長期熟成させることによって、スプリンツはミルクのコクとうまみが凝縮しています。ですから、鰹節のように薄く削ったほうがその旨みを十分に味わうことができるんですね。スイスではこのチーズを薄くスライスするための専用の道具まであるのです。リボンのように薄くスライスされたチーズは見た目にも美しく舌の上に濃厚なうまみを残しながらさらりととろけていきます。日本ではこの専用スライサーはなかなか手に入りにくいので、普通のスライサーで削って味わいましょう。外国のナチュラルチーズにありがちな独特の癖や匂いがほとんどないチーズですので、パスタやサラダにかけて料理の味を引き立たせたり、ブラックペッパーをふってそのままおつまみにしたり、と多彩な味わい方ができます。パルジャミーノレッジャーノに比べると知名度がいまいちですが、食べ比べるとスプリンツのほうがマイルドでよる日本人向けの味わいです。チーズがちょっと苦手という方もこれならおいしく食べられるかもしれませんよ。

お酒にだってオールマイティ

スプリンツはお酒のおつまみとしても優秀です。ワインだけでなく日本酒や焼酎さらにはウィスキーやブランデーにも良く合うのですよ。チーズ自体が非常に濃厚なうまみを持っているので、お酒にまけないんですね。味わい方も特別に手をかける必要はありません。薄く削ってパラパラと胡椒をふるだけでとても美味しいおつまみが完成します。もう少し手をかけたい、という場合はサラダの上に散らしたり、クラッカーの上に乗せたり、ハムや卵と合わせてオードブルにしたりしてみましょう。お酒の好みが様々な人があつまるホームパーティーなどにこのチーズがあると大変重宝しますよ。

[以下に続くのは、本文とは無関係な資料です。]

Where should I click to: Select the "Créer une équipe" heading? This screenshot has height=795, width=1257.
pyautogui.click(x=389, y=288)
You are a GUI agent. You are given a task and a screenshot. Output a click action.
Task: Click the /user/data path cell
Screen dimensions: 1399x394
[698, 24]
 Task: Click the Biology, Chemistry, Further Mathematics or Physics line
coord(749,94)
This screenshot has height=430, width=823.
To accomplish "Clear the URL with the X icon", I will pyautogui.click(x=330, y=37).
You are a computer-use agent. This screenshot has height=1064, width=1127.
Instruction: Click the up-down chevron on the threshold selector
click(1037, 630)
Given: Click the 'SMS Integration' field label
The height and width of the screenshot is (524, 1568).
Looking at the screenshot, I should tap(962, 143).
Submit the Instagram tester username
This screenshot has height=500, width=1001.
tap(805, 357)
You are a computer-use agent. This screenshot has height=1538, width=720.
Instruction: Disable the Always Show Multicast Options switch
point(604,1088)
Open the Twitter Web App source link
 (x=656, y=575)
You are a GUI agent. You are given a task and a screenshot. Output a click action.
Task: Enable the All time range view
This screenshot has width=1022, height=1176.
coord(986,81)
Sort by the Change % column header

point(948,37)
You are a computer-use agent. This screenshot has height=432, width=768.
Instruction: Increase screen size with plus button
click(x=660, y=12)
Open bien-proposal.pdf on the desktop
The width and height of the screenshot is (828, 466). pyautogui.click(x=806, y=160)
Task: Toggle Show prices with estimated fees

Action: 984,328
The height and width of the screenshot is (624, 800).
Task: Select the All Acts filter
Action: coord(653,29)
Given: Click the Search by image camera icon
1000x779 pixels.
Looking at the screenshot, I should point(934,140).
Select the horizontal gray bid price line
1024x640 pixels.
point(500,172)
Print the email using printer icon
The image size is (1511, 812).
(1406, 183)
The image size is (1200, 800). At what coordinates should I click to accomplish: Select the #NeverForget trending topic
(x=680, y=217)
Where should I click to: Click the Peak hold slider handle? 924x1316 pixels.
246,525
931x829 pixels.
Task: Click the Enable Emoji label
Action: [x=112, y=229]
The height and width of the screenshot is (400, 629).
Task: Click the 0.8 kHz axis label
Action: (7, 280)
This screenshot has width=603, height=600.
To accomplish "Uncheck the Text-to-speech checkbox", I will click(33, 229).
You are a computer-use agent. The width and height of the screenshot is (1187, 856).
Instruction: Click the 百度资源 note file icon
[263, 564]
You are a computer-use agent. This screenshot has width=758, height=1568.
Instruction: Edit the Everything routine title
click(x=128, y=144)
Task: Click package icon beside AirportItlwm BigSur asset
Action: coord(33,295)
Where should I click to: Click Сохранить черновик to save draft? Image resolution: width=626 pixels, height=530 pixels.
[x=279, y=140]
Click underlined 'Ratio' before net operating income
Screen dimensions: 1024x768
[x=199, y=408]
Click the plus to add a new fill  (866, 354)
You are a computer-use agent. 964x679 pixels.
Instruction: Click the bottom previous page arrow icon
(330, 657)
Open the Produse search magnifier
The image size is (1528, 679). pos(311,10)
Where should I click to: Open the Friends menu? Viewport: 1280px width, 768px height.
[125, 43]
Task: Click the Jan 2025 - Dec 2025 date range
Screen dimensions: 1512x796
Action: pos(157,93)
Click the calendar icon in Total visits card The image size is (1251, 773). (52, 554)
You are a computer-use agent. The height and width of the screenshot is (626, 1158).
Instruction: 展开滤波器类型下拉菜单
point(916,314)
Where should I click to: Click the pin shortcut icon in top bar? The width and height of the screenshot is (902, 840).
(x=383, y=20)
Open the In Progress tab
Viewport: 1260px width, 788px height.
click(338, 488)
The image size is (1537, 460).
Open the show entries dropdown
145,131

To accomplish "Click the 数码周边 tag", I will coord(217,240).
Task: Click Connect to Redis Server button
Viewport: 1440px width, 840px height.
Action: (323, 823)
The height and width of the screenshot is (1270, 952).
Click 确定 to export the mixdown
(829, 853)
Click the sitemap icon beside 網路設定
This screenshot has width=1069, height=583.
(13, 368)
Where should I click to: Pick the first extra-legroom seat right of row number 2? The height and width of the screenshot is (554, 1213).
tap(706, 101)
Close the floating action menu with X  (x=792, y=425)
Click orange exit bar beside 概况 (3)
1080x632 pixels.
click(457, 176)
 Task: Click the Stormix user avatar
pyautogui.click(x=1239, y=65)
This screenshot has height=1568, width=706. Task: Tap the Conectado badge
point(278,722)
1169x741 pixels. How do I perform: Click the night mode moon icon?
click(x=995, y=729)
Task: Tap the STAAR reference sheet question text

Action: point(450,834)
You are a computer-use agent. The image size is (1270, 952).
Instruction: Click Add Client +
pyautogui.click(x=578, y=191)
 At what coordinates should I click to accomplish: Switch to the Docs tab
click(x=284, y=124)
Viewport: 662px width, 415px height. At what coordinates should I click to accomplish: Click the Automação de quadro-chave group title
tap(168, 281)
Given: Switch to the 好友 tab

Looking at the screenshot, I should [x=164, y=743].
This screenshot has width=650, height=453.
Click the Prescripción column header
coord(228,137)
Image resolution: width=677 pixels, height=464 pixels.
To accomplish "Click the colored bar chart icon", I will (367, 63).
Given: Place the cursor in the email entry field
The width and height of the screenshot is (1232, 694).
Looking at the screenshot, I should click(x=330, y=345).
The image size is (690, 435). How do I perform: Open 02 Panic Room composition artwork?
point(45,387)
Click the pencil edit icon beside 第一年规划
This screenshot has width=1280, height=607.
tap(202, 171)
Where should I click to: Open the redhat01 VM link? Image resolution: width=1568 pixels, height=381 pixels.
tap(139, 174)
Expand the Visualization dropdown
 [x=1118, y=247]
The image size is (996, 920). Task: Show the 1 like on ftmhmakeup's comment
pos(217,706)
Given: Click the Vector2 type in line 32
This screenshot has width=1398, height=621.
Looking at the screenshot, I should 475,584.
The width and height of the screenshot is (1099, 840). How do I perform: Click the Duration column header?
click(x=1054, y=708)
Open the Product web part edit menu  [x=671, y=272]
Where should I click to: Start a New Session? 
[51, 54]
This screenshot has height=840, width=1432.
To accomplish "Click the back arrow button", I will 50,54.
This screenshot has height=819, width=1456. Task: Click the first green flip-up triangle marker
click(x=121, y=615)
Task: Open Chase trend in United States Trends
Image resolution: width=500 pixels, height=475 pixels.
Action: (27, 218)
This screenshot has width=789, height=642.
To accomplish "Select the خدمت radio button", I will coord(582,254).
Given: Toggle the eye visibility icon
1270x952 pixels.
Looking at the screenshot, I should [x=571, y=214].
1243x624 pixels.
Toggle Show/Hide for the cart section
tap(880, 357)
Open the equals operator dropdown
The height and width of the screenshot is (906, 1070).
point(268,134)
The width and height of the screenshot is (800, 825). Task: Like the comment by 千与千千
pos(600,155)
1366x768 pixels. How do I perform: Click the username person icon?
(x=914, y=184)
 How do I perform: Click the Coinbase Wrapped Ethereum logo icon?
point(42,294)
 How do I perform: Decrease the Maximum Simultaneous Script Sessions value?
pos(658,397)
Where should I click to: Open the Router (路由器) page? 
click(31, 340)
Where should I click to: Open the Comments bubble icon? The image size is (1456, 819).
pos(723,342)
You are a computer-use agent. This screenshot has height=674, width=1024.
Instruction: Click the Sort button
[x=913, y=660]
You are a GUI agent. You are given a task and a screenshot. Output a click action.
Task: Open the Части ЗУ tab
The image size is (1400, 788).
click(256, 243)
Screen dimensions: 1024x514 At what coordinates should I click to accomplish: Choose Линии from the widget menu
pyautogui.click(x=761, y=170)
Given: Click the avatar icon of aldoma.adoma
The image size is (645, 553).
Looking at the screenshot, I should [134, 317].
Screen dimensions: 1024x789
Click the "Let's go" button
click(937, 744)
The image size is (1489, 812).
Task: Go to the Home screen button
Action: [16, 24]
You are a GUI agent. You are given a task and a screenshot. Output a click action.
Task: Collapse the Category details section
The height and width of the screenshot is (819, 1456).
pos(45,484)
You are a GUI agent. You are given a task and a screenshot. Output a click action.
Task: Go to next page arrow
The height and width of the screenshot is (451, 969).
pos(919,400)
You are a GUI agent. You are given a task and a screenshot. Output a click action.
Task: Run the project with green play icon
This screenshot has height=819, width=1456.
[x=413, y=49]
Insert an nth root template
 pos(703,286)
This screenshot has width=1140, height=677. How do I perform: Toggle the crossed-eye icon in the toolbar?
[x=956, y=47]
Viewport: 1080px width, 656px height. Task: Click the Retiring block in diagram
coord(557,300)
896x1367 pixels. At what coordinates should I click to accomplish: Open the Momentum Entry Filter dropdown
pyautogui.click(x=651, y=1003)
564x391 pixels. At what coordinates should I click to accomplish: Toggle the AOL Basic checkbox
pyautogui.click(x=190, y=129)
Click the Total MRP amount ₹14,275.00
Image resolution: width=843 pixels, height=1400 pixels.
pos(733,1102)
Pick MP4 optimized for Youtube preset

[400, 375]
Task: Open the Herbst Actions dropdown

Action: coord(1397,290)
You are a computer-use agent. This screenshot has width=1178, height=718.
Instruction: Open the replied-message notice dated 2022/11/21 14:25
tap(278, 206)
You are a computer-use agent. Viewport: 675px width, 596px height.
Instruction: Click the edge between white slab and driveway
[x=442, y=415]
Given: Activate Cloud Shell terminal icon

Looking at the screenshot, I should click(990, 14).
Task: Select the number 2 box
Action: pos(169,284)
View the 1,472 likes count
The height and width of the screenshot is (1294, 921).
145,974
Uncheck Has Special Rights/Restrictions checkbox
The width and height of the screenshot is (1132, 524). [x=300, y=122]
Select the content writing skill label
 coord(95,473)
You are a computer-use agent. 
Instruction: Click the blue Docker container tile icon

また、お子様やお年寄りにはそのまま薄く削ったものを食べていただくと、少量でカルシウム、タンパク質の両方をとっていただくことができます。朝食にもお勧めですね。スプリンツはチーズショップやインターネット通販で100グラム1000円前後で売っています。国産のプロセスチーズに比べると高く感じますが、少量でも「食べた」という満足感を得ることができますので、100グラムだけでも長く楽しめます。乾燥しないように密閉容器に保存をしてちびちびと味わってください。